Although it had never occurred to me there could be a necessity to prove I am who I am to anyone except customs, I did have the name tag and couldn’t simply deny owning it.  The boy’s two ideas were that I had either stolen the thing or that it belonged to my father.  I couldn’t think of any way to prove my identity except for my passport and driver’s license, both of which were hidden in a belt under my clothes.  He was about to lay hands upon me, which would have been ugly as at the time I might have had to hurt him badly,  (or he might have had to hurt me badly, especially when one considers how he felt he had God on His Side in the silly matter,) when the people inside the door opened it and let us both in, heard both our stories and told the fellow to sit in a corner and compose himself.

That was my first bit of unreality in Brighton.

The second bit was the constant running theme I heard up and down the halls and in the panel rooms, which was that the Yanks had stolen the convention.  As a Yank  who had squeezed out a large number of pennies to get there I felt ill-used by that accusation.  More so when I discovered that the Brighton World Con had been largely insolvent until the influx of funds from American attendees.  Yet with others of my own flattened pronunciation, I went through the days uttering constant apologies every time someone bumped into me.

The other side of this experience was that the Brighton hosts did not seem to care any more for the people from other countries, who had also spent their pennies, rubles or kruggerands to get there.  So I found myself as part of a lovely group of people of all accent, some of whom had phrase-books to assist them.  Dutch, Swedish, Jugoslav, Japanese and a few Sub-Saharan Africans: we all clung together and made our way through the Brighton convention like unwelcome but interested visitors from another planet.  In the evenings we went out in Brighton and met some very nice Brits.  Drank some very nice beer.

There is an advantage in visiting a place alone, or as a part of a pair.  One can immerse one’s self, keep one’s mouth shut, and witness.

I came home from the trip with one phrase stuck in my mind.
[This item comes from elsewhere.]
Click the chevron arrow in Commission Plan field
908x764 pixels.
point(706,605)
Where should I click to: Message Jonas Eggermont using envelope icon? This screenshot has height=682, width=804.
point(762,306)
It was that North Americans did not write Science Fiction at all.  What we wrote was something called ‘Red Indians in Outer Space’.
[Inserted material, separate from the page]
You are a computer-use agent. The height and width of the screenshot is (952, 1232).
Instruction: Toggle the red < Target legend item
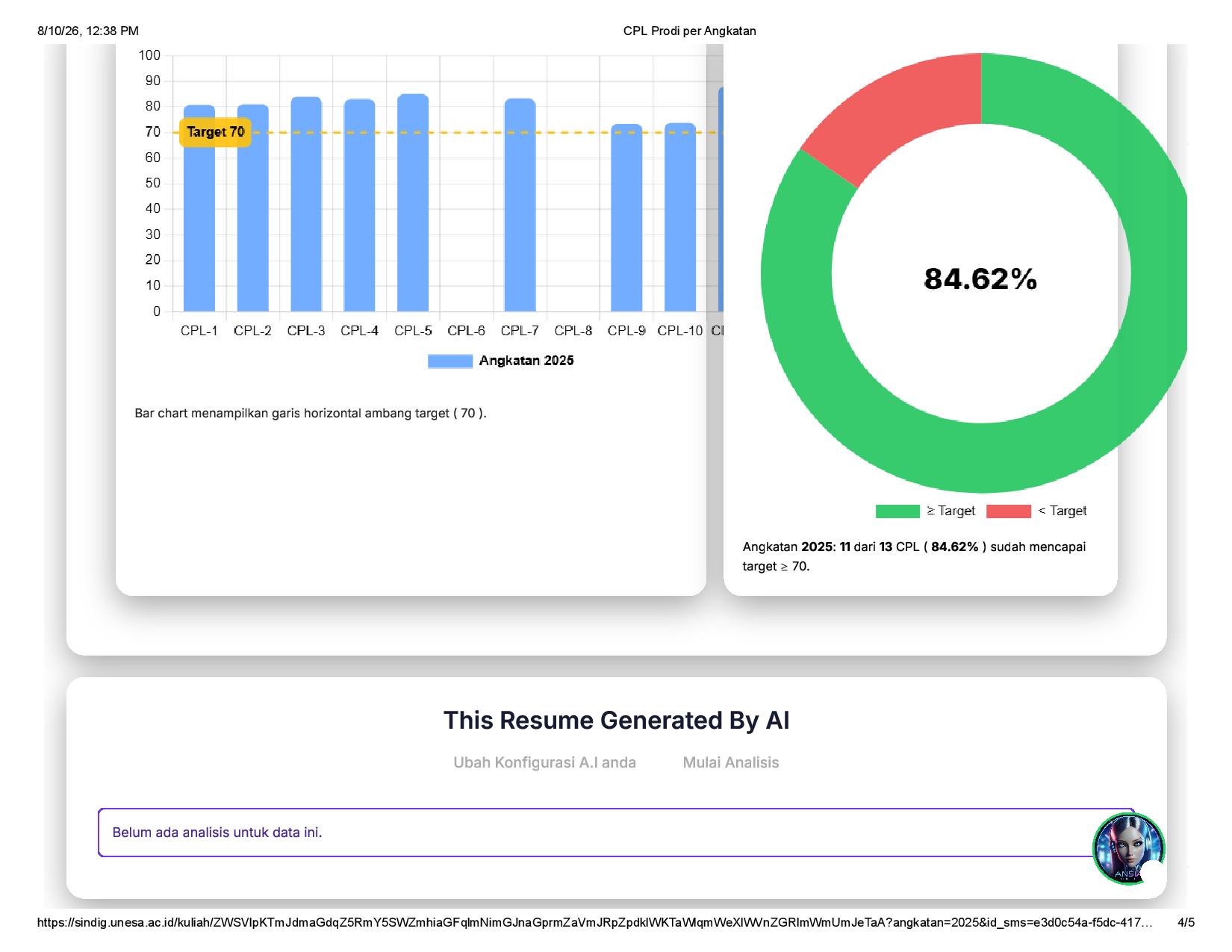pos(1036,511)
When I stop to think how many groups of people that short phrase offended at once, it is really daunting.  It surely offended me.  But it gave me an idea.

I wrote a novel, which was strictly SF, and which was strictly ‘Red Indians in Outer Space’.  I even made my Indians actually red, by applied genetics, and added an actual descendent of the people of India to make it all correct.

I had great fun writing The Third Eagle.  The narrative voice that was using me at the time was that of my contemporary martial arts teacher, Dio Santiago.  His lessons were filled with dry wit and sound self-defense.  For advice in things of a Native American nature I turned to my old friend Tirsea MacNeal, who is of the Sahaptini Nation, as was Sacajawea. I tried to make whatever could be factual as actually factual as a ‘Red Indians in Outer Space’ novel could be, so that the suspension bridge of disbelief did not spill the reader over the side.

It allowed me to take the Brighton trip off my taxes.  And it made a penny or two itself.  In fact, because it hurt no one – not even the angry young fellow who wished to break my nose in order to defend R.A. MacAvoy – it was the perfect revenge.